:: Listing ::
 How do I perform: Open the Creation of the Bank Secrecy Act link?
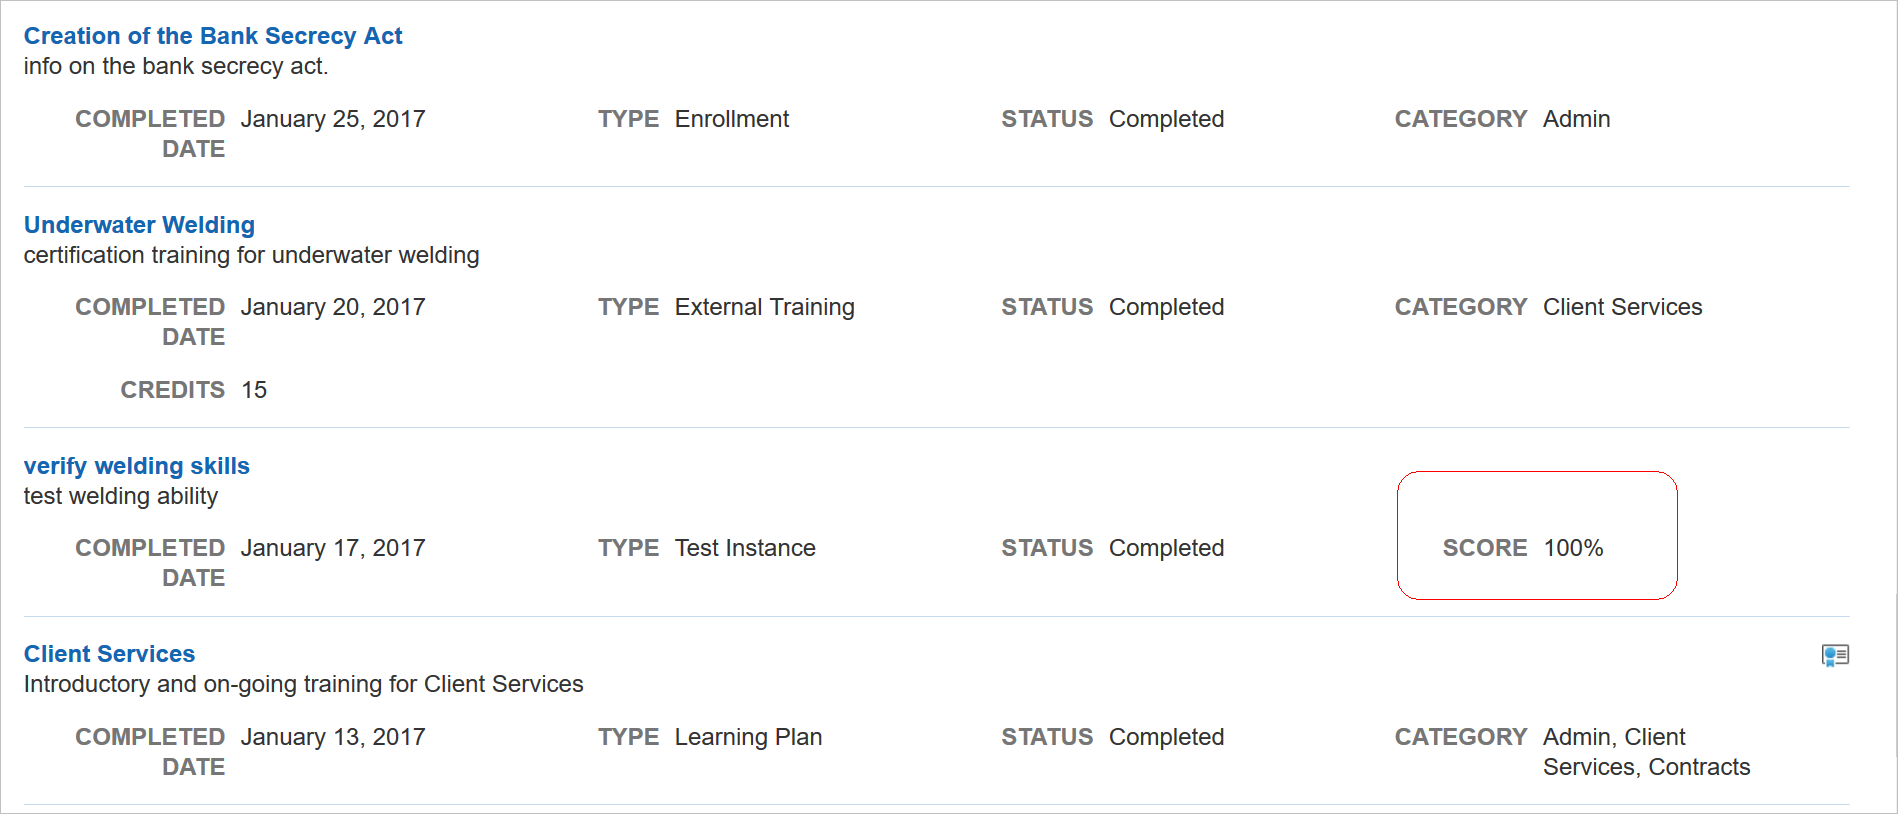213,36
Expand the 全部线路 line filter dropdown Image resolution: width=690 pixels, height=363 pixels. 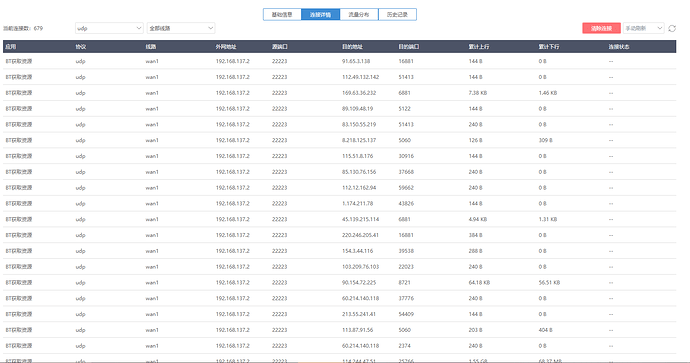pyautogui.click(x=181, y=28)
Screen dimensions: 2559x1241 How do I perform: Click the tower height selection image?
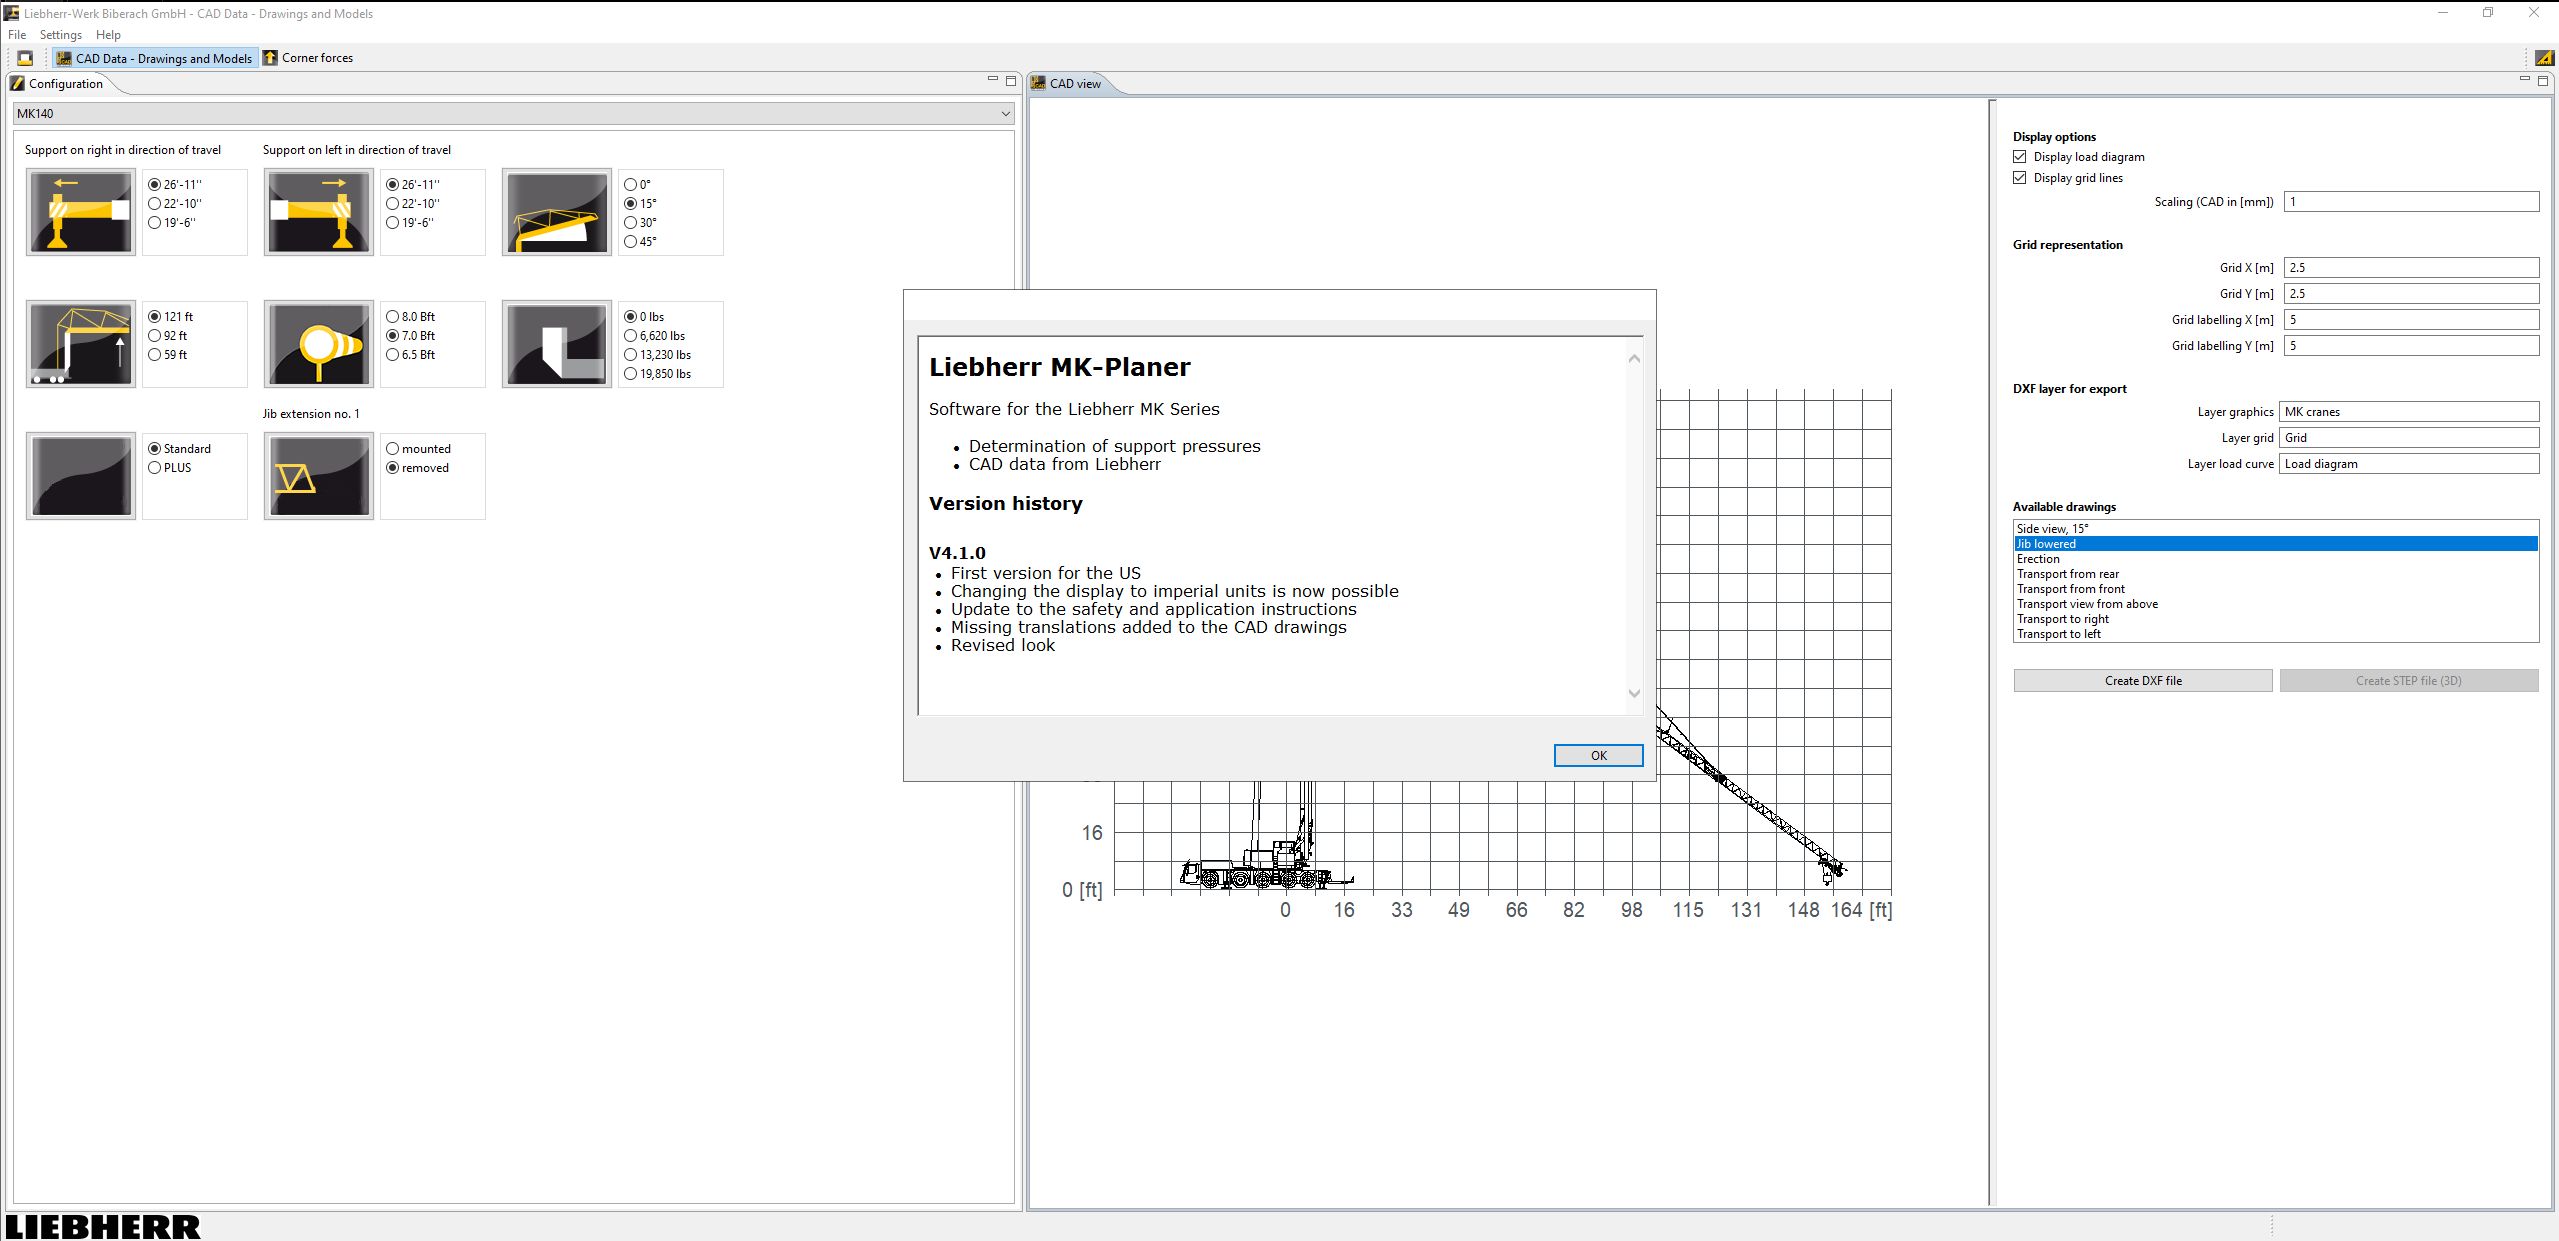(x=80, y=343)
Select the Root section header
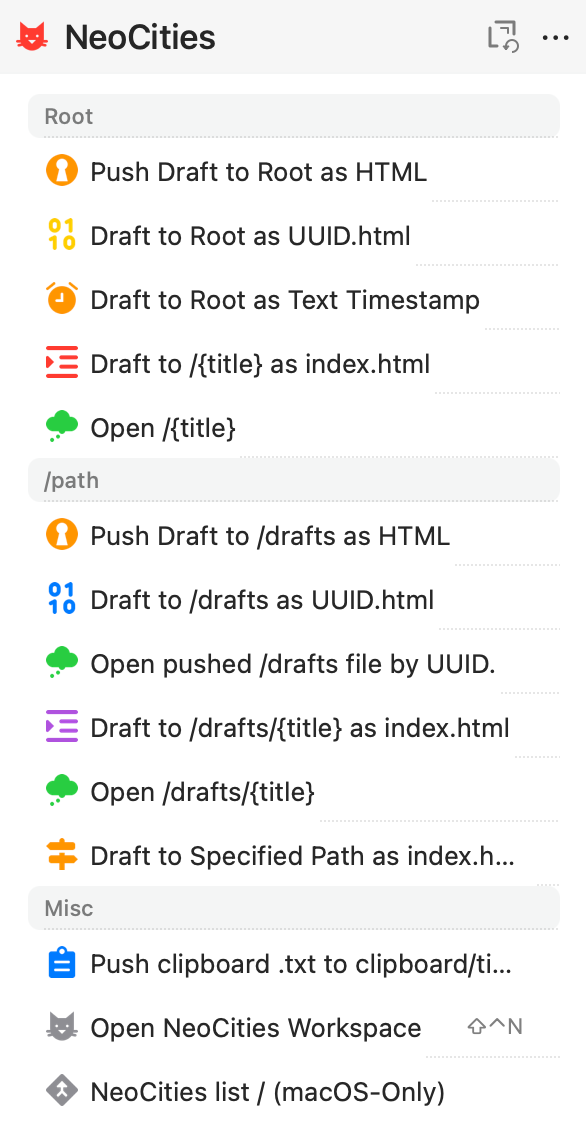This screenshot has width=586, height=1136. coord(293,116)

:: What to produce ::
Could you repeat the records verbatim, from the line containing "Screen dimensions: 2559x1241" through the end of the records, both included, with the pictures left out?

:: Worked answer ::
Screen dimensions: 2559x1241 How do I perform: Click the tower height selection image?
(x=80, y=343)
Select the Root section header
This screenshot has width=586, height=1136. coord(293,116)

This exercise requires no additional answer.